Smith continued: “Yet, unlike the Soviet Union, the Islamic Republic was hardly a globe-spanning nuclear superpower. It was merely a hostile local power that threatened the American regional security order through terror attacks. Washington’s response was to look away, under the theory that it was beneficial to the larger order to pretend, in public, that rules still existed. In turn, Iran was happy to play make-believe and accumulate prestige and leverage.

“The terms of this weird deal held fast for the next four decades, through the end of the Cold War, the collapse of the Soviet Union, the First and Second Gulf Wars, Bush’s occupation of Iraq, Obama’s Iran deal, and other local and global milestones.”

Washington wouldn’t hold Iran accountable for its terror proxies and, in exchange, “Iran and its partners would refrain from embarrassing the Americans by boasting about the murders they committed,” Smith wrote.

The founder of the Islamic Republic, Ayatollah Ruhollah Khomeini, famously said that America couldn’t do a damn thing. “It is more accurate to say our elected officials wouldn’t do a damn thing,” Smith noted.

Trump ended the four-decades-old arrangement “by commingling the dust of Soleimani together with that of one of his chief Arab lieutenants, Abu Mahdi al-Muhandis, head of one of Iran’s Iraqi terror proxies,” Smith wrote. “Now that Trump is holding Iran accountable for the actions its proxies taken in its name, the leverage gained by helping America play make-believe is gone. Iran and its allies now feel liberated to bathe publicly in the blood of Americans and warn that more violence is coming their way.”

Trump’s breaking of the old code, Smith noted, “has stripped Iran of the most important instrument in its arsenal — ‘plausible deniability.’ ”

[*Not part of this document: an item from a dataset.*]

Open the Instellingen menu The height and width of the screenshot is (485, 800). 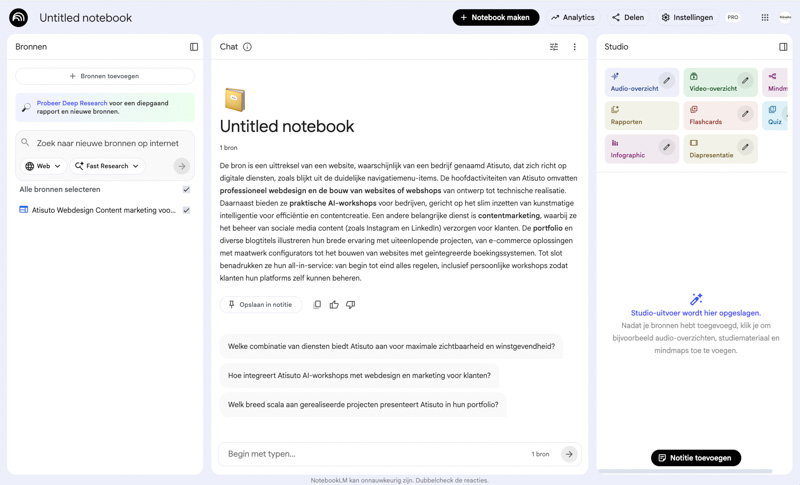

“The threat that Iran poses to a superpower America is ‘asymmetric’ — kidnappings, embassy attacks, hijackings, bombings, etc., typically conducted by Iranian proxies,” Smith wrote. “The military experts and political scientists who coined the term usually fail to note that the ability to wage ‘asymmetric’ warfare is wholly dependent on an adversary’s willed blindness. If Iran’s targets decide to unsubscribe to the fiction that the Islamic Republic is not directly responsible for the actions of its proxies, Iran is rendered virtually powerless – with terror attacks being met with direct military hits on Iranian bases, airfields, ports, power plants, dams, and other infrastructure.”

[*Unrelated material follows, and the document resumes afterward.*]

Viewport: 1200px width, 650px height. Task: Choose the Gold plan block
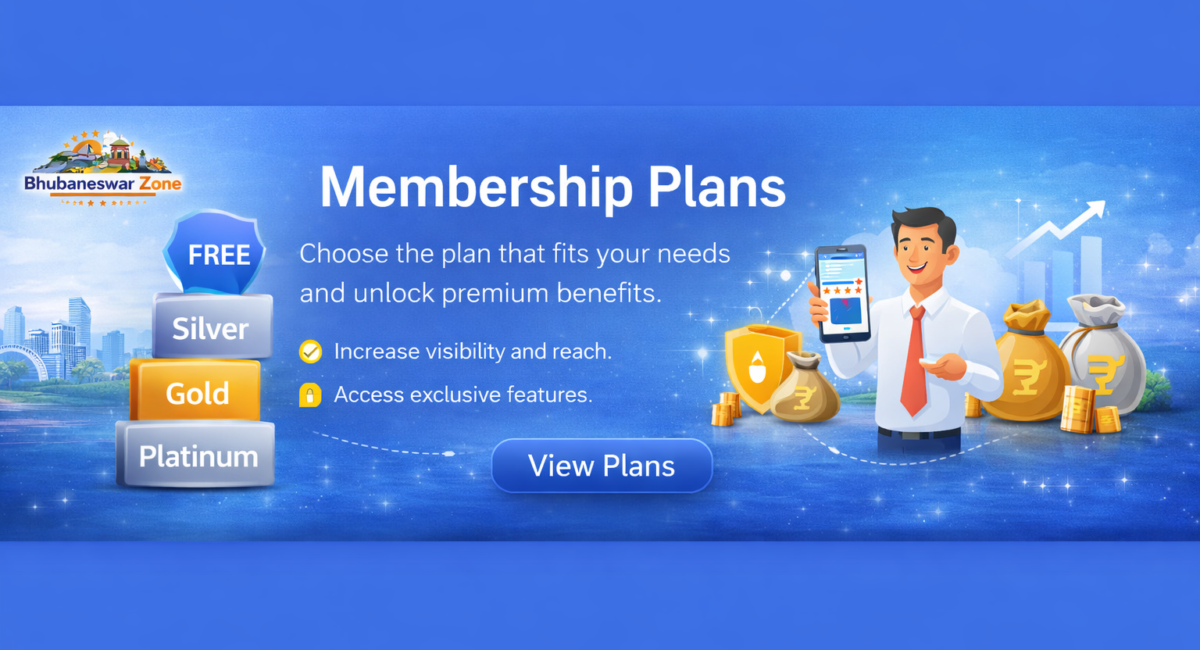(x=196, y=392)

Smith continued: “It is only because Americans and other Western powers have declined to call out Iran and have instead appeased it, that an obscurantist regime whose major exports are energy, pistachios — and terror, of course — appears like a formidable adversary.”

In holding Iran accountable, “Trump has knocked Iran down to its natural size — and likely made Americans safer from Iranian aggression than they have in fact been at any point in the last 40 years, during which Iranian proxies have repeatedly killed large numbers of Americans,” Smith wrote. “Killing Soleimani is a much more important operation than those targeting ISIS leader al-Baghdadi and even bin Laden, since it will likely shape the future actions of a state, not the leadership rotation of terror groups.”